I know. I went there. Don't worry - I promise there are quotes from actual famous authors contained herein!

So after writing a few books now I've got my process pretty much down:
Stage 1: Think. Mostly about anything other than my book!
Stage 2: Think harder. This time about my book!
Stage 3: Take the scene in my head that won't let go and start asking myself oodles of "what if" questions about the characters and plot.
Stage 4: Do characterisation charts for my protagonists that include their Goals, Motivation and Conflict (GMC) and get a bit stuck.
Stage 5: Open up a separate GMC document. Decide to clean the entire house instead.
Stage 6: Force myself back to GMC document and immediately come up with over-complicated internal GMC that doesn't fit into external GMC in any way, shape or form!
Stage 7: Realise that if my imagination can come up with such crazy internal and external GMC I must be able to come up with believable ones. Rework chart. Write brief outline.
Stage 8: Break out my Enneagram wheel to double-check the personality of my characters run true.
Stage 9: Spend way too long on the internet 'casting' my characters and looking at pictures of shoes I can't afford!
Stage 10: Choose the perfect notebook to accompany my book, crack open a new word document and begin...

Simples :)

In theory.

In reality, I don't always complete these stages in numerical order, or, indeed, until I'm writing the book.

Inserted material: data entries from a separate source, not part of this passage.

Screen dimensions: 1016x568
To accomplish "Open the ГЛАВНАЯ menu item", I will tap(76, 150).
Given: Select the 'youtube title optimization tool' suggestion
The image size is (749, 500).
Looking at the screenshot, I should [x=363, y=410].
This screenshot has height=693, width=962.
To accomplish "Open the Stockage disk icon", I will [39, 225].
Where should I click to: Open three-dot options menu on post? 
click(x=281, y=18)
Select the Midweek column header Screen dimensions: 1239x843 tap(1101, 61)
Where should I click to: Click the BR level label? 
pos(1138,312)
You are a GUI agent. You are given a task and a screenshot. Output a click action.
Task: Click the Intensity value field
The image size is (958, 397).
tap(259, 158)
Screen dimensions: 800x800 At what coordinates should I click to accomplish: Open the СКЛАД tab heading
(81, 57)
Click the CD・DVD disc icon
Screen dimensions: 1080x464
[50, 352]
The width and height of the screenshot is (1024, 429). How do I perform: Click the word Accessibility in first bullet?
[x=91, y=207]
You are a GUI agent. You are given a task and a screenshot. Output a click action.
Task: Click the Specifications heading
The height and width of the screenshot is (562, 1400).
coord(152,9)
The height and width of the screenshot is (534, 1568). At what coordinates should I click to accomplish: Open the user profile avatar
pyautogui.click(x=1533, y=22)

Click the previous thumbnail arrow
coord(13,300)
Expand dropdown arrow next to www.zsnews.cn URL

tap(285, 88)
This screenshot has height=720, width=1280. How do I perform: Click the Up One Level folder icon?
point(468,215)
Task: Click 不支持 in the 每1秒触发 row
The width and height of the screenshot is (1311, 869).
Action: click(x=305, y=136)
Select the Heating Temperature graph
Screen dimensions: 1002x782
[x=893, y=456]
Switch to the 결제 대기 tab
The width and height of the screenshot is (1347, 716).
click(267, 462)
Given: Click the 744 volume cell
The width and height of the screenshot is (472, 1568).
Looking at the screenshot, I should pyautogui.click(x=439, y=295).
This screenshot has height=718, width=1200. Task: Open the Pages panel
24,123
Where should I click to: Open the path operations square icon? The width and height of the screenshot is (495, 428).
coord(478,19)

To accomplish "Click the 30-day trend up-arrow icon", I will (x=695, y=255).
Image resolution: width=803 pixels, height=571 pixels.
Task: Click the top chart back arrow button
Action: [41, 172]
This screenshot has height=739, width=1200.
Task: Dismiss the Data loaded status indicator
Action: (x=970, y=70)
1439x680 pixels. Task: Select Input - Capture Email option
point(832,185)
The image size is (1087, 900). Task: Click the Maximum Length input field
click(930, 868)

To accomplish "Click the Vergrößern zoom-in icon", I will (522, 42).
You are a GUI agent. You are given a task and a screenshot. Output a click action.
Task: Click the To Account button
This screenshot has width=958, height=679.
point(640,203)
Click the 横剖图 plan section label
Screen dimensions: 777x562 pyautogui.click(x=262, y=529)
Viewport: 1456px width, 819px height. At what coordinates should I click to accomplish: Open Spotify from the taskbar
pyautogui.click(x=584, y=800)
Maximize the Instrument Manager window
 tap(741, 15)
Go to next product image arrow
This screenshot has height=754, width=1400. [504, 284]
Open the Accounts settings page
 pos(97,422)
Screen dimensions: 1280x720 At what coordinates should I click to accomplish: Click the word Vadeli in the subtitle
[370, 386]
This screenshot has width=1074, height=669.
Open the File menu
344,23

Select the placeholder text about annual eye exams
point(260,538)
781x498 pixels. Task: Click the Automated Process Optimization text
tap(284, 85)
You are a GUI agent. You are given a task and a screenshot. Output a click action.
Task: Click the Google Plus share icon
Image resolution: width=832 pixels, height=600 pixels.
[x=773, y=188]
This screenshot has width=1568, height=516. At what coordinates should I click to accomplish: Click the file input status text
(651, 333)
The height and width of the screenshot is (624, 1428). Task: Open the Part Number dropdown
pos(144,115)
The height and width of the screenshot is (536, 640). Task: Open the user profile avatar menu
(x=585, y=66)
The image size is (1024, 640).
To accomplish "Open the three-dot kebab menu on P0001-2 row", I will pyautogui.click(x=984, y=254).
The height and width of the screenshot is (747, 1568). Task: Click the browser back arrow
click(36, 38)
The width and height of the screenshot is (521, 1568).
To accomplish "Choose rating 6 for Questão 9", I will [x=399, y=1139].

But once I start typing, this is my life:
"I can't write five words, but that I can change seven" - Dorothy Parker

I find it next to impossible to switch off my internal editor. I battle every day not to make it perfect - to simply get the words down in a dirty draft that I can rework later. But the truth is that at the start, for me, I can't progress to the meat of the story until I have written the first chapters perfectly to include cute-meet, setup, theme stated and inciting incident. I have to have started and locked-in the framework to hang the rest of the story on before I can relax into it.

The next problem I encounter is that I always forget how long this part takes me; which means that I then have a mini heart-attack when I look at my writing schedule for contracted books and realise I'm already behind in my word count. Writing life evolves into an obsession with mathematical formulae where I constantly recalculate how many new words I now need to write each day to hit my deadline.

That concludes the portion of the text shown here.